**Pixel coordinate grounding data**.
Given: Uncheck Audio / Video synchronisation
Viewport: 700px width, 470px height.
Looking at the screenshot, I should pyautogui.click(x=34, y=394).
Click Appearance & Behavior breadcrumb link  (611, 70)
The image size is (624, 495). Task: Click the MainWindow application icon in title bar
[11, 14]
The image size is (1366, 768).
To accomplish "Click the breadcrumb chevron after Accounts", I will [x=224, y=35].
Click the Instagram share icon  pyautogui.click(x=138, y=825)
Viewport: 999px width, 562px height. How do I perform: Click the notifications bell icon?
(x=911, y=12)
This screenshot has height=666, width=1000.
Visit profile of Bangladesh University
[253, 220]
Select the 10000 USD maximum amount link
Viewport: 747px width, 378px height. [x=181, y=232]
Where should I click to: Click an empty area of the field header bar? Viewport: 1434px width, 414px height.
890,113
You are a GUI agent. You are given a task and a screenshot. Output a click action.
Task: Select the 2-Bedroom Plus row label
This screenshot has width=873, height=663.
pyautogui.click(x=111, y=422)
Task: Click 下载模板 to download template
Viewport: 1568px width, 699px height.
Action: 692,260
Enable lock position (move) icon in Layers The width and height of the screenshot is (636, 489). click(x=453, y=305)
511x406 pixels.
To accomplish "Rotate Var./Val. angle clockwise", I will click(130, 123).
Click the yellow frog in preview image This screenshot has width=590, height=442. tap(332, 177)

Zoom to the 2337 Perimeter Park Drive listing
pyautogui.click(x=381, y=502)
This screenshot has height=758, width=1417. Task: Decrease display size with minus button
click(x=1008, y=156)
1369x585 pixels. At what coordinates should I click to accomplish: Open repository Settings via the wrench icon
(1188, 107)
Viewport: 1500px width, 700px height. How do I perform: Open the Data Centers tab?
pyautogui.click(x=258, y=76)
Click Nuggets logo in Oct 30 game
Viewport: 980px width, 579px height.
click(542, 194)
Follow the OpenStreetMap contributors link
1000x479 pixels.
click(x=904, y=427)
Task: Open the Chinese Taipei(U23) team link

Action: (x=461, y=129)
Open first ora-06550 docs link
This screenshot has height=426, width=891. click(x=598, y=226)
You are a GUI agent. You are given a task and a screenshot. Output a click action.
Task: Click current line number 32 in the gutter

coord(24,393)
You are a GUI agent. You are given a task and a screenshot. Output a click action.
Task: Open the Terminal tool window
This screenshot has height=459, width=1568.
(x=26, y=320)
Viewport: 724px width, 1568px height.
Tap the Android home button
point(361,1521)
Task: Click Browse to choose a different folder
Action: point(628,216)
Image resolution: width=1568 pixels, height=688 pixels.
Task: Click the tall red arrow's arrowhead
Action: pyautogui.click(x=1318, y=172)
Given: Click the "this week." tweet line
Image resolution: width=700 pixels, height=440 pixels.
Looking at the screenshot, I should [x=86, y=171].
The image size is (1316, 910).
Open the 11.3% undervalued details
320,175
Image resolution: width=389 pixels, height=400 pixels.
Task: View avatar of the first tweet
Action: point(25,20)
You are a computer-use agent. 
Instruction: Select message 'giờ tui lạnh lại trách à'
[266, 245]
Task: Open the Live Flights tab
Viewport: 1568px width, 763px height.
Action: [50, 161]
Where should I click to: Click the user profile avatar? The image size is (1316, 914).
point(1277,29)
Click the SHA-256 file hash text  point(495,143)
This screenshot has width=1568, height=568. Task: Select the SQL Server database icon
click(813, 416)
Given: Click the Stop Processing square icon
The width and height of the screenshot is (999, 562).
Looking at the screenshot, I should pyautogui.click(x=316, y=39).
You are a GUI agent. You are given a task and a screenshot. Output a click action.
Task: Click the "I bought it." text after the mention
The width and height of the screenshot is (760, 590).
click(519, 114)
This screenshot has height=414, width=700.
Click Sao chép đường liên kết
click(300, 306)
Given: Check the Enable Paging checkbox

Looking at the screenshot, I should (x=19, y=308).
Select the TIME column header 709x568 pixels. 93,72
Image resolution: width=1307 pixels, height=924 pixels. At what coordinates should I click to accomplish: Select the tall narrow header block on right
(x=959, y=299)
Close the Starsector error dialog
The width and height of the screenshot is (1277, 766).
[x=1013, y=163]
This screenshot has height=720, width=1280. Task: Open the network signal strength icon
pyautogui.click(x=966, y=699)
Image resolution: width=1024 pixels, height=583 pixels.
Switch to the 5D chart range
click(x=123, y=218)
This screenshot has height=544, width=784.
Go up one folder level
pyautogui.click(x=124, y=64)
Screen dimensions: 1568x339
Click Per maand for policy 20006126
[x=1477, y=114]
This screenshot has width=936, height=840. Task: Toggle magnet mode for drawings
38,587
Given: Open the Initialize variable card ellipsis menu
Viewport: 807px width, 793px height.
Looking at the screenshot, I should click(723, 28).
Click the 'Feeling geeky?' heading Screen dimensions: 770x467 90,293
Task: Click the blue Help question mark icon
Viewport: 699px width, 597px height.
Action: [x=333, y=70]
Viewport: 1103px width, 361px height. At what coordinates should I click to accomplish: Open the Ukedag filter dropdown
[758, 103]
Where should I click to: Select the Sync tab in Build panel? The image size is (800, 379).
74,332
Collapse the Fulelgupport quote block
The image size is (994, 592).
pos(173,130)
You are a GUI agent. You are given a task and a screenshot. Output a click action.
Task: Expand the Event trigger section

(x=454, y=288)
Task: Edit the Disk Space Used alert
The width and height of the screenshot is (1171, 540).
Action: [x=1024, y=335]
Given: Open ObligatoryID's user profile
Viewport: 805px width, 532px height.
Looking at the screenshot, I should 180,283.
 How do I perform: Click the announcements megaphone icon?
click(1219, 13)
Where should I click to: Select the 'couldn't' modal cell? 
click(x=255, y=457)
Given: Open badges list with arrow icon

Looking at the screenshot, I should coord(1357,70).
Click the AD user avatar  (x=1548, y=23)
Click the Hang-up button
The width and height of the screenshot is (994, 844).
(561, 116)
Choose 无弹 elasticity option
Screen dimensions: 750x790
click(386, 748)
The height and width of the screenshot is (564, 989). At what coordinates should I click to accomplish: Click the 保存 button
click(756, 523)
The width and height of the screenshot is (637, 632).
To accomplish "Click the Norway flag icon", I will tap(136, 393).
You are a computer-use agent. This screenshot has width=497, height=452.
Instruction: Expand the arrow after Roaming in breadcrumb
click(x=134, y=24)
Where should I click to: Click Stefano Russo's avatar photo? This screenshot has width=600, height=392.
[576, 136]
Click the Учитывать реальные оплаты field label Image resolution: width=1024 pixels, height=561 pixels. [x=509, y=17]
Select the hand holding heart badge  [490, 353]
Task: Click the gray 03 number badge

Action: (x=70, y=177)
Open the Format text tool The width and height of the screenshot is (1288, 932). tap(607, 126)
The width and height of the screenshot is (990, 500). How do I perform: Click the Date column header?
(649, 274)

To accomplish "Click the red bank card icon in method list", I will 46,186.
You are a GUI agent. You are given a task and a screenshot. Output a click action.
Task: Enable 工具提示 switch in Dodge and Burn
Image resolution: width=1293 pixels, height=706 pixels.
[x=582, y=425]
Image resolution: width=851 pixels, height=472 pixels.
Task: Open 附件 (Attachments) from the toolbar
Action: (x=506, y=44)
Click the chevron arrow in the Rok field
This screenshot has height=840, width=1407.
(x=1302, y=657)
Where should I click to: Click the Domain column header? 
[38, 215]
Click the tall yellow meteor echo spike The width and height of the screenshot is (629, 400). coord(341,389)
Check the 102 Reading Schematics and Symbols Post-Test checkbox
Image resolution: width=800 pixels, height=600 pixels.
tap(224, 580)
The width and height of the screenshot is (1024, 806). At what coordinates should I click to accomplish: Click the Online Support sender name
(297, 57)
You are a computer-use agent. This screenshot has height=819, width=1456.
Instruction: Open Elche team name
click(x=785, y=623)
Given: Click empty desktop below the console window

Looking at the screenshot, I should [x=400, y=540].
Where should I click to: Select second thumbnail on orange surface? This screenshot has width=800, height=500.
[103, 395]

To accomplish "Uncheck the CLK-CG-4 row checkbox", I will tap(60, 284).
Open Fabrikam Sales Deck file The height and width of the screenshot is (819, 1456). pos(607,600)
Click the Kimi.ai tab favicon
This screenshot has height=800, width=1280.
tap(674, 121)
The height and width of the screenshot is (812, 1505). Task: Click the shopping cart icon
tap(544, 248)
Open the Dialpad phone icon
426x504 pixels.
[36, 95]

**WORK REQUIRED**. Could you set down, exactly as written, the lines above between the one holding "Task: Click current" and the one holding "Viewport: 724px width, 1568px height.", inclusive, and nothing more?

**YOUR SOLUTION**.
Task: Click current line number 32 in the gutter

coord(24,393)
You are a GUI agent. You are given a task and a screenshot. Output a click action.
Task: Open the Terminal tool window
This screenshot has height=459, width=1568.
(x=26, y=320)
Viewport: 724px width, 1568px height.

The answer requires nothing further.